═════ Supplied material ═════
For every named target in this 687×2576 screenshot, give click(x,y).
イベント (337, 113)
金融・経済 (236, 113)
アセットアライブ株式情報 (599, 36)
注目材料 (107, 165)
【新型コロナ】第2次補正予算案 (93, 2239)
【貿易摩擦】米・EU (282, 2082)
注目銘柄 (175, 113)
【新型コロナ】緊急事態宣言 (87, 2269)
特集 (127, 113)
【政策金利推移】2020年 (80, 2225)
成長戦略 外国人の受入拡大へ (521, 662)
═════
═════ Supplied material ═════
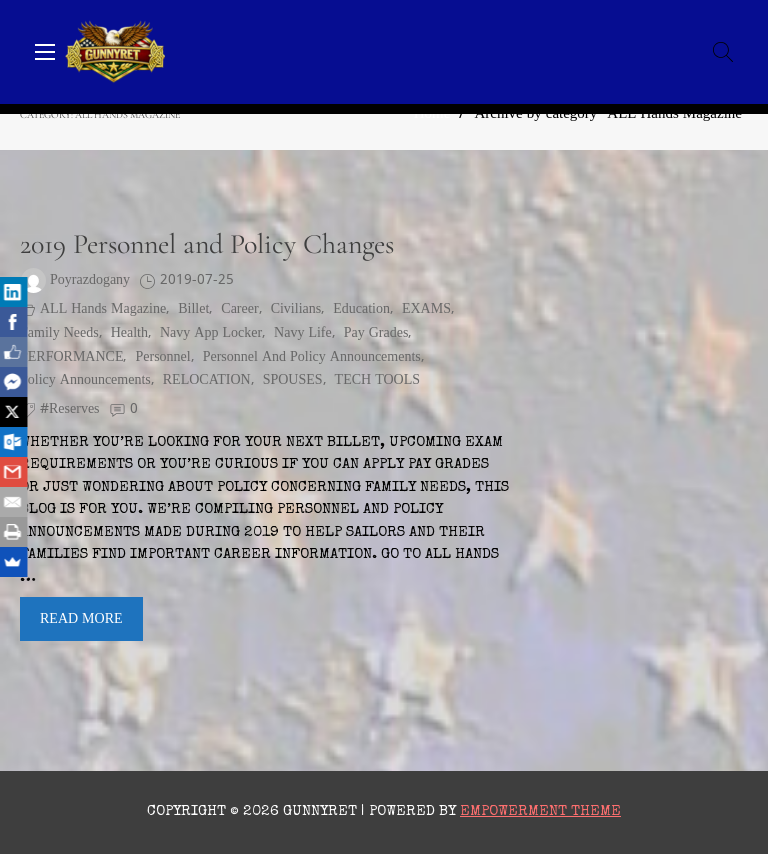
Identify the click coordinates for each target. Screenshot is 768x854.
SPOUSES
═════
Given problem — State how many of the lines above contain the string "click", matching case exactly. Reply with the number alone.

Finished task — 2